La donna era pallida e rotonda, come la Luna, ma non brillava, anzi: era smorta in faccia come di paura. I capelli li aveva anche lei troppo neri e troppo folti, troppo lucidi, troppo vivi, come viluppi di serpentelli addormentati, o forse sornioni. Indossava una camicetta rosa, ma così stinta che sembrava color pelle, una gonna lunga e stretta, calze sotto le quali si vedevano con disgusto i peli, lunghi, neri, schiacciati contro le gambe, e poi scarpe dal tacco basso, sformate come se i piedi cercassero di uscirne e far senza.

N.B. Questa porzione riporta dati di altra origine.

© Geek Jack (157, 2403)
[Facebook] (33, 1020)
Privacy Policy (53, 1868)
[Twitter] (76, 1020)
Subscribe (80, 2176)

L’uomo camminava a gambe e braccia larghe, quasi annaspasse. Ma forse era perché noi ci scostavamo un poco, intorno a loro: forse era per questo che camminava così, come per tenersi a galla. La donna lo seguiva dappresso, ma non gli si mise accanto nemmeno quando vi si fece spazio: stava dietro e aspettava, impaziente, guardando a terra, mordendosi le unghie. Non aveva trucco, né orecchini, né niente. Era molto brutta.
Con occhi bui, enormi, liquidi, sfuggenti, guardavano nessuno e però vedevano tutto. Ma le facce erano smorfie lamentose, come se gli piacesse niente.
Si era fatto silenzio. Si udiva di quando in quando solo la voce del padrone, e poi la cliente di turno che ordinava e chiedeva. L’uomo invece parlava alla donna ― moglie o figlia che fosse, sembrava parecchio più giovane di lui ― e la donna gli rispondeva. Noi però non capivamo. Parlavano italiano, ma un italiano strano, il cui tono e le parole erano diversi da quelli a cui eravamo abituati: un italiano volgare, greve, offensivo, come se l’uomo maltrattasse e la donna subisse, ma col malanimo e l’astuzia d’una schiava feroce.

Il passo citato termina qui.